- Berita dari 'Aisyah, isteri Nabi saw., katanya : "Kami pergi bersama Rasulullah dalam suatu perjalanan. Ketika sampai di Baidak, atau Dzatul Jisy, kalungku putus. Rasulullah saw. berhenti mencari kalungku itu dan rombongan pun berhenti pula bersama beliau. Di tempat itu tidak ada air. Beberapa orang datang kepada Abu Bakar mengatakan, "Tidakkah anda lihat apa yang diperbuat 'Aisyah? Dia memaksa Rasulullah saw. dan rombongan berhenti di tempat yang tidak berair, padahal mereka tidak pula membawa air.
Maka datanglah Abu Bakar (ayah 'Aisyah) kepada 'Aisyah. Ketika itu Rasulullah saw. sedang tidur dengan kepala beliau terletak di atas paha 'Aisyah.
Kata Abu Bakar, "Engkau menahan Rasulullah saw. dan rombongan di tempat yang tidak berair padahal mereka tidak membawa air".
Kata 'Aisyah, "Aku dimarahi oleh ayahku (Abu Bakar), dan berbagailah ucapannya kepadaku, sehingga ditusuknya pinggangku dengan tangannya, tapi untunglah aku tidak bergerak karena Rasulullah saw. sedang tidur di pahaku".
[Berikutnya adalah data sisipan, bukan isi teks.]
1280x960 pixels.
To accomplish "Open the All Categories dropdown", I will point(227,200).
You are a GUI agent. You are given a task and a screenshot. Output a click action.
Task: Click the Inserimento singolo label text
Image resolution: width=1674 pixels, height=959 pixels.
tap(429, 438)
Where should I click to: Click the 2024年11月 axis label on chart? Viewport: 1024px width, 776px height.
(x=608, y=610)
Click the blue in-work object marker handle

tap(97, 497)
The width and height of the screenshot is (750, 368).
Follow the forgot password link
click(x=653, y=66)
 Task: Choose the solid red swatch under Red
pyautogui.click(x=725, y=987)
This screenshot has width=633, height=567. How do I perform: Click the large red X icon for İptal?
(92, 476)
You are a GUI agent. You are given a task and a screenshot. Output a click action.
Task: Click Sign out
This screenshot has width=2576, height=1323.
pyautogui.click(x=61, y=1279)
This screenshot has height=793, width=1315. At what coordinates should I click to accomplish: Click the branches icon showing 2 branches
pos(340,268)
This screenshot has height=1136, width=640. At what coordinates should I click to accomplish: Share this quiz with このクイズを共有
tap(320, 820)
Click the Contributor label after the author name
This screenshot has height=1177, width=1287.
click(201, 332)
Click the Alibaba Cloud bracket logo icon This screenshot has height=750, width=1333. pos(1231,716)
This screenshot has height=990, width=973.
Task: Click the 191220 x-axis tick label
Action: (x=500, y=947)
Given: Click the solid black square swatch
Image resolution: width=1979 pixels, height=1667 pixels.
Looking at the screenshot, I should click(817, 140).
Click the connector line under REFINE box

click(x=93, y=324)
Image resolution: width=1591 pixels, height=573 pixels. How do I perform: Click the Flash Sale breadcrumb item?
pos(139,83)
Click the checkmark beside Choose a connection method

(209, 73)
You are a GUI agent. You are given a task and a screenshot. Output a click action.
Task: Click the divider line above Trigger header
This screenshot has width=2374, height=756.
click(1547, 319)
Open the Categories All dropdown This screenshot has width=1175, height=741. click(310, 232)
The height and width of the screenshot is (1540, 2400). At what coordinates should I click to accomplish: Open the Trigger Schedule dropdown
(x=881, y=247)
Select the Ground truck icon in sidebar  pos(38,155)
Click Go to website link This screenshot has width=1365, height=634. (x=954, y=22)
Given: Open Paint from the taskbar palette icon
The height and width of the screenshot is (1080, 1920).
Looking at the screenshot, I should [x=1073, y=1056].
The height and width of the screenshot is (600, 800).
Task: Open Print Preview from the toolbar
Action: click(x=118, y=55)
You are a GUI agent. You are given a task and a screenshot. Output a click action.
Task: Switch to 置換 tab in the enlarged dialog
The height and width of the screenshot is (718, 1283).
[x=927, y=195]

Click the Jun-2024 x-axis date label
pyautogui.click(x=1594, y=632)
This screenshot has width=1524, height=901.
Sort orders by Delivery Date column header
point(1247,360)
Rasulullah saw. bangun tatkala hari telah pagi dan justru air tidak ada. Maka diturunkan Allah ayat tayammum (Kalau kamu tidak memperoleh air, tayammumlah kamu dengan tanah yang bersih, sapulah muka dan tanganmu dengan tanah itu - Al Maidah : 6). Lalu mereka tayammum.
Berkata Usaid bin Hudair, "Bukankah itu keberkatanmu yang pertama, hai keluarga Abu Bakar?". 1)
Kata 'Aisyah pula, "Setelah itu kusuruh berdiri unta tungganganku, maka kedapatanlah kalungku di bawahnya".
- Diberitakan oleh 'Aisyah : "Bahwasanya 'Aisyah meminjam kalung kepada saudaranya, Asma', lalu kalung itu hilang. Nabi menyuruh seseorang mencari kalung itu dan dapat olehnya. Kebetulan waktu shalat tiba, sedangkan mereka tidak membawa air. Lalu mereka shalat saja. Kemudian mereka mengadukan kejadian itu kepada Rasulullah saw. Maka diturunkan Allah ayat tayammum.
Kata Usaid bin Hudair kepada 'Aisyah, "Semoga Allah melimpahkan balasan yang baik bagimu. Demi Allah, tidak terjadi atasmu suatu perkara yang tidak kamu sukai, melainkan Allah menjadikan yang demikian itu kebaikan bagimu dan bagi kaum muslimin seluruhnya".
Keterangan :
1). Keberkatan keluarga Abu Bakar tidak sedikit. Banyak peristiwa-peristiwa yang terjadi dalam kalangan famili tersebut yang menyebabkan turunnya hukum demi hukum dalam agama islam.